Mothers Against Drunk Driving
PO Box 2939
Santa Fe, NM 87504-2939

(505) 984-8812

Write MADD at santafedwi@aol.com

 

Contents

This webpage provides a verbatim transcript of DWI statute for the City of Santa Fe, altered only with the insertion of boldface titles for clarity. The law was enacted in this form on January 12, 1994. Note that additional, license-related penalties are prescribed in various sections of state statute. New Mexico cities generally have their own DWI ordinances, which by state law must prescribe penalties consistent with those presented in New Mexico's state DWI law.

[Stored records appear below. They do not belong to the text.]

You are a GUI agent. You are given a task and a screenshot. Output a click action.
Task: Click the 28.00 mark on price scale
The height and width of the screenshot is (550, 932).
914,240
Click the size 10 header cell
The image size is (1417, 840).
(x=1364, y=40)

Tribal governments and federal military and other reservations also can have their own, separate provisions.

Basics of the offense

Aggravated DWI Defined

Implied Consent and Testing

Records and Pleas

First-offense penalties

Second and third offense penalties

Fourth offense felony penalties

Screening and treatment

Deferred or Suspended Sentencing

Definitions

Related Information

 

Basics of the Offense

12-6-12.1. Operating a motor vehicle under the influence of intoxicating liquor or drugs; chemical testing; officer to file statement; immediate license revocation.

A. It is unlawful for any person who is under the influence of intoxicating liquor to drive any vehicle within this municipality.

B. It is unlawful for any person who has an alcohol concentration of eight one-hundredths or more in his blood or breath to drive any vehicle within this municipality.

C. It is unlawful for any person who is under the influence of any drug to a degree that renders him incapable of safely driving a vehicle to drive any vehicle within this municipality. The fact that any person charged with a violation of this subsection is or has been entitled to use such drugs under the laws of this state is not a defense against this charge.

 

Aggravated DWI Defined

D. Aggravated driving while under the influence of intoxicating liquor or drugs consists of a person who:

(1) has an alcohol concentration of sixteen one-hundredths or more in his blood or breath while driving any vehicle within this state;

(2) has caused bodily injury to a human being as a result of the unlawful operation of a motor vehicle while driving under the influence of intoxicating liquor or drugs; or

(3) refused to submit to chemical testing, as provided for in the Implied Consent Act [66-8-105 to 66-8-112 NMSA 1978], and in the judgment of the court, based upon evidence of intoxication presented to the court, the person was under the influence of intoxicating liquor or drugs.

 

Implied Consent and Testing

E. Any person who operates a motor vehicle within this municipality shall be deemed to have given consent, subject to the provisions of the Implied Consent Act, to chemical tests of his breath or blood or both, approved by the scientific laboratory division of the department of health pursuant to the provision of Section 24-1.22 NMSA 1978 as determined by a law enforcement officer, or for the purpose of determining the drug or alcoholic content of his blood, if arrested for any offense arising out of the acts alleged to have been committed while the person was driving a motor vehicle while under the influence of an intoxicating liquor or any drug.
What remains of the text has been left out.